Please Use Your Voice!
We encourage residents to provide comments on Thrive by June 29, either directly to the County Council (email addresses listed below) or during one of the “Emails with Ellen” sessions being hosted by the Town of Chevy Chase. Also, below is a list of issues and concerns raised by the Coalition for your consideration.
- Focus on job creation and attracting new industries to increase the County’s tax base
- Municipalities should continue to maintain regulatory authority over residential buildings
- Major zoning changes should be implemented through a Master or Sector Plan, with meaningful input from local neighborhood residents
- Include information about whether infrastructure (e.g., schools, stormwater management structures, and other public facilities) will be built to address current needs and accommodate expected impacts of increased density, and more about funding mechanisms for this infrastructure
- Address how to limit loss of naturally occurring affordable housing, including the replacement of affordable single-family housing by multi-family housing
- Explain how to implement affordable housing in high land-value areas
- Acknowledge the continued need for cars by County residents and especially the disabled, aging, and young families
Town of Chevy Chase Councilmember Ellen Ericson is hosting Emails with Ellen social events where residents of the Town and neighboring municipalities are invited to come together to connect, discuss questions, share opinions, and write emails to the County Council about Thrive. The remaining Emails with Ellen will be held on Tuesday, June 22 at 5 p.m. and Sunday, June 27 at 3 p.m. Please RSVP to firstname.lastname@example.org for a Zoom link.
If you can’t make one of the Emails with Ellen sessions, email County Councilmembers about Thrive by June 29. At a loss for words, a sample letter is provided below this message.

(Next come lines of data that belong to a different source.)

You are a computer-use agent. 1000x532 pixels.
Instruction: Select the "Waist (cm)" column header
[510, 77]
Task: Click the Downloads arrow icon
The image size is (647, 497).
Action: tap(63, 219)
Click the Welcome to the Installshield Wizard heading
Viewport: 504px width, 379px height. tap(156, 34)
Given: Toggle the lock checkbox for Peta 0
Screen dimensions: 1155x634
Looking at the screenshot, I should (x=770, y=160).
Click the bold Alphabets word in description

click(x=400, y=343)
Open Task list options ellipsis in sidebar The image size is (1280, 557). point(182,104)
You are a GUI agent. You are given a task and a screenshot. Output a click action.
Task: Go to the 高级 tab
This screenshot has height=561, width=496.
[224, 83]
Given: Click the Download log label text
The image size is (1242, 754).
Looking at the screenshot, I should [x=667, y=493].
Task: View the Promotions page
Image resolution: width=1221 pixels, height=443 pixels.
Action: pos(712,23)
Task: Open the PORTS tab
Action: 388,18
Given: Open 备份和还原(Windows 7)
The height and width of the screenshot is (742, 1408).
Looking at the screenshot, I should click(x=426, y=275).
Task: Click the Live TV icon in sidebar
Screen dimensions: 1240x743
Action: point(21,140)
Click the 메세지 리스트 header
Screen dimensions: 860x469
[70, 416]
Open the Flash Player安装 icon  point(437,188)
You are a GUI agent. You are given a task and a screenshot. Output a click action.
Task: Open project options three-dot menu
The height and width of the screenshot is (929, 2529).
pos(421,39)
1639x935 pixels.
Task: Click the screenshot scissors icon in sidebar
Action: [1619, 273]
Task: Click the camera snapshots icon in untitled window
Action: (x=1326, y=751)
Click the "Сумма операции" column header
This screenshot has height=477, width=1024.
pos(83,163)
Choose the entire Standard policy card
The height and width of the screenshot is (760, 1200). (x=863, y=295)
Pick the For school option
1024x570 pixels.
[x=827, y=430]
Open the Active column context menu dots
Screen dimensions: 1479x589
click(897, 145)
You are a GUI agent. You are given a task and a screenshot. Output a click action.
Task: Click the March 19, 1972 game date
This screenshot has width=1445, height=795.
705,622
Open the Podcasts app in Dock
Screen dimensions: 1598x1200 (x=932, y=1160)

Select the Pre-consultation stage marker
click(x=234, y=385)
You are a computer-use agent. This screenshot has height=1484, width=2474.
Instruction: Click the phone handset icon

District 1 - Village’s district!
Council Vice President
Montgomery County Council
Subject: Please Address Issues raised in Thrive Coalition Letter
Dear County Councilmembers:
The Thrive Coalition, representing more than 25 communities / 40,000 voters, has proposed multiple issues for the Council to consider in Thrive Montgomery 2050. As a Montgomery County resident and taxpayer, I urge you to fully address all the issues raised. I strongly urge you to consider the confirmed evidence of best practices and an appropriate balance of aspirations and resources, and reject the application of untested planning and land use theories on a large scale, using instead the master plan process.